Camellia x williamsii ‘Night Rider’ shown by Trehane Nurseries of Dorset, is a compact, slow growing camellia, producing masses of unusual, small dark red blooms, from mid to late spring. The young foliage is also attractively tinted red as it emerges. Ideal for a small garden or container, grown in ericaceous compost.
Primula auricula Lockyer’s strain were developed by auricula specialists W&S Lockyer of Surrey. These seed raised plants are available in a wide range of flower colours and are well suited to growing outside, proving tough and easy to grow in borders.

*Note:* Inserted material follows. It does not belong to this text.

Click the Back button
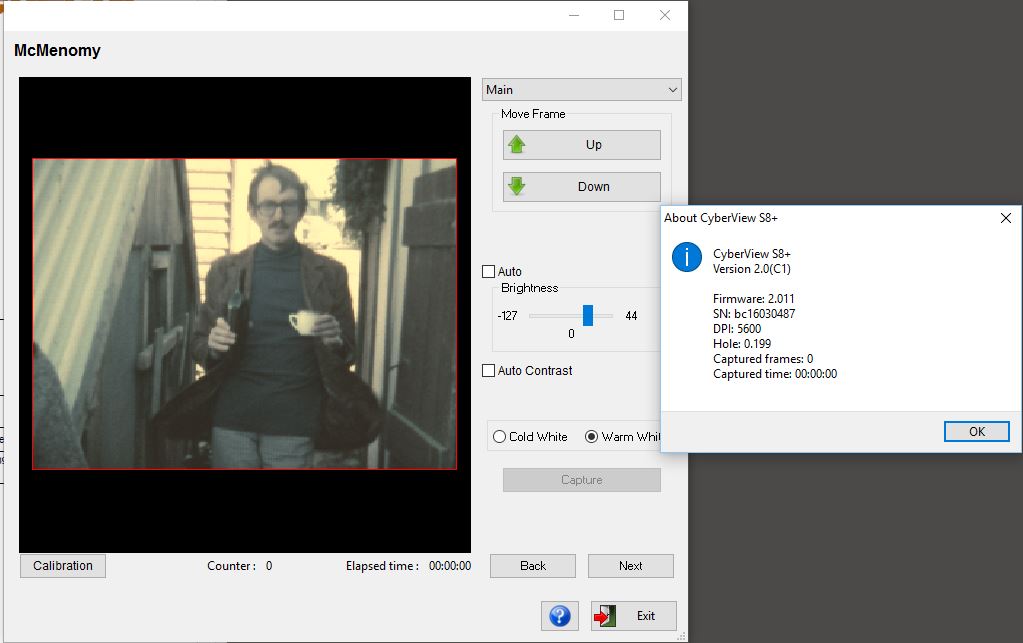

Clematis ‘Fragrant Oberon’ fills the display of Priorswood Clematis of Hertfordshire with delicious scent. It is an evergreen plant, hailing originally from New Zealand, with fern-like foliage and masses of small greenish-cream flowers. It is compact and slow growing, climbing to around 1.2 m (4ft) and needs a position in sun and well drained soil. Provide protection from severe frost – plants also grow well containers.
Clematis ‘Brunette’, also shown by Priorswood Clematis is another superb, early flowering climber to look out for. The blackcurrant–purple, nodding blooms appear in profusion above divided fresh green foliage, and appear between April and June. Easily grown in sun or light shade it will scramble to 3.6m (12ft).
Lessertia montana is an exciting plant from originally from South Africa, with divided silver-grey foliage and clusters of dramatic, pea-like soft red flowers. It is hardy to around -6c if grown in a sunny, well drained position, or grown in a container and kept overwinter in a cold glasshouse. Look for it on the stand of Trewidden Nursery, Cornwall.
Tulipa ‘Exotic Emperor’ is a striking and rather unusual selection worth looking out for, on the display of Avon Bulbs of Somerset. It has ivory-green flowers with conspicuous pointed sepals. The blooms are particularly appealing as they open and slowly fade as they age. Said to be a good, long lived selection increasing in the garden over time.
Primula maximowiczii can be seen on the stand of Harperley Hall Farm Nurseries of Durham. This refined alpine species produces slender stems to around 30 cm(1ft) tall, topped by bell shaped brick red flowers in spring and the plant enjoys a moist but well drained position. Plants are usually seed raised and so may vary in flower colour.